> Activity
Find each line below where the word "Seguir" occurs, and copy it.

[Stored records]
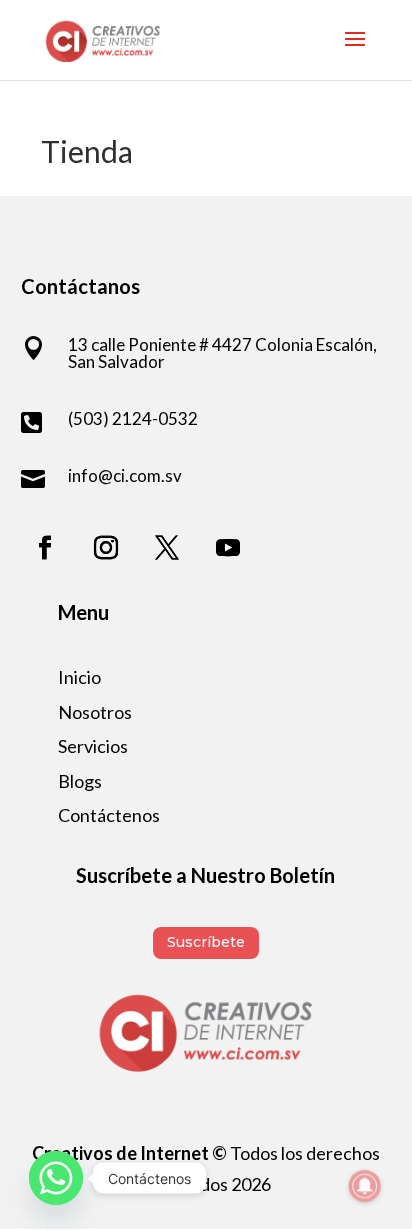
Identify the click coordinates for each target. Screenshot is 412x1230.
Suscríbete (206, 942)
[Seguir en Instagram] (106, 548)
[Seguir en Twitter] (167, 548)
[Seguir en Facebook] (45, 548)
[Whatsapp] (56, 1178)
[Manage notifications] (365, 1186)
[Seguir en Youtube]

> Result below
[Seguir en Instagram] (106, 548)
[Seguir en Twitter] (167, 548)
[Seguir en Facebook] (45, 548)
[Seguir en Youtube]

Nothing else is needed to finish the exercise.